Run-time cost of dependently-typed programming with GHC

Question

I am programming a dependently-typed library in Haskell. Using profiling on my test executable I see something like:

commutativity' Math 1189 4022787186 29.1 27.2 29.1 27.2

commutativity' is basically (recursive) proof of the integer addition commutativity property for type-level integers. It is defined this:

commutativity' :: SNat n -> SNat m -> Plus (S n) m :~: Plus n (S m)
commutativity' SZ m = Refl
commutativity' (SS n) m = gcastWith (commutativity' n m) Refl

And then used in my library with gcastWith to prove the equivalence of various types.

So... 29% of my runtime is spent on something completely useless, since type-checking happens at compile-time.

I had naively assumed that this wouldn't happen.

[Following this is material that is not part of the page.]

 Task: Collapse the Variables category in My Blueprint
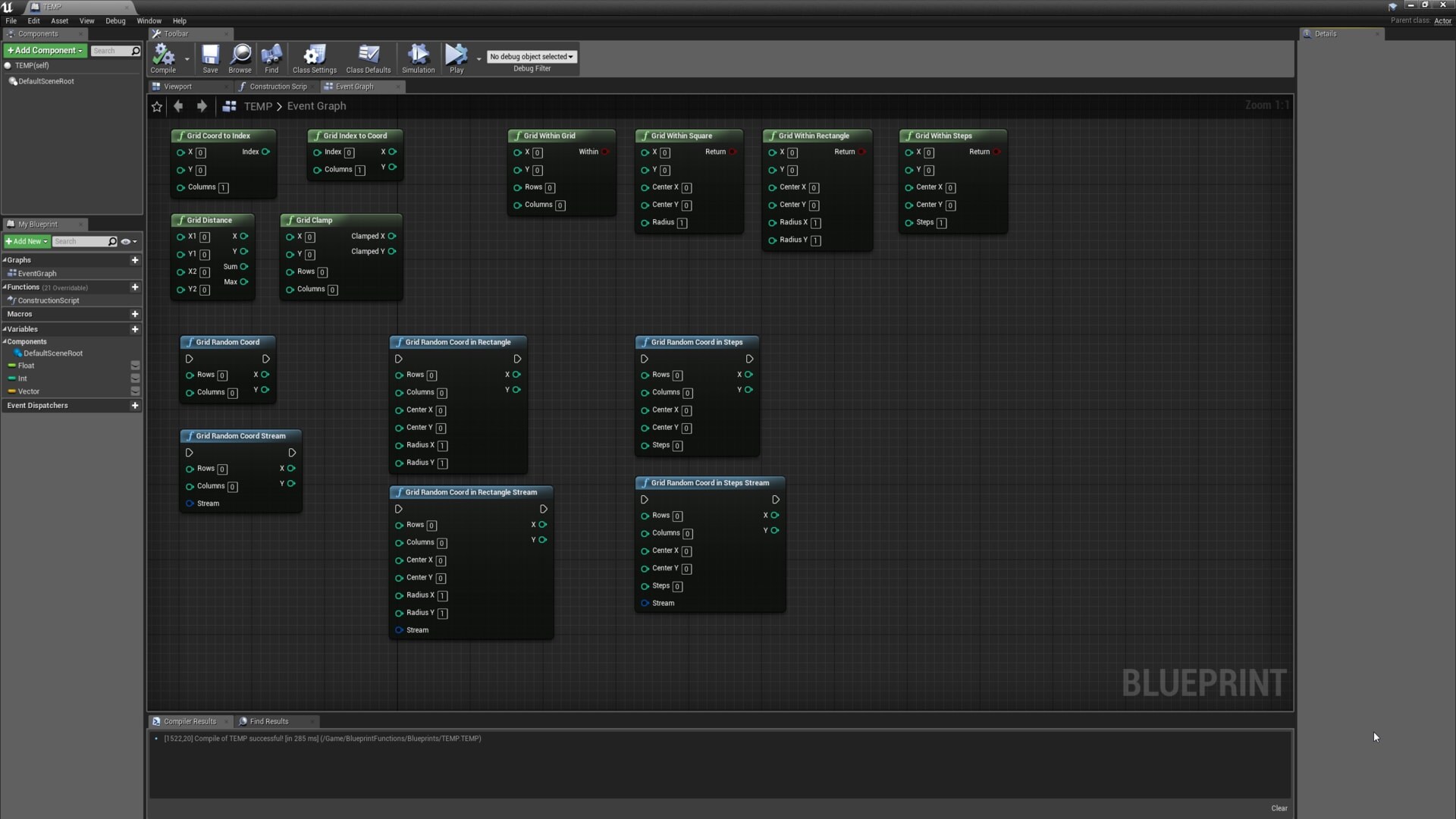[x=6, y=328]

Is there something I can do to optimize away these useless calls?

Answer 1

If you are very sure the proof term terminates you can use something like

unsafeProof :: proof -> proof
unsafeProof _ = unsafeCoerce ()

someFunction :: forall n m.  ...
someFunction = case unsafeProof myProof :: Plus (S n) m :~: Plus n (S m) of
   Refl -> ...

This must be used only on types having a single no parameters constructor, e.g. Refl for a :~: b. Otherwise, your program will likely crash or behave weirdly. Caveat emptor!

A safer (but still unsafe!) variant could be

unsafeProof :: a :~: b -> a :~: b
unsafeProof _ = unsafeCoerce ()

Note that you can still crash the program with that, if you pass bottom to it.

I hope one day GHC will perform this optimization safely and automatically, ensuring termination through static analysis.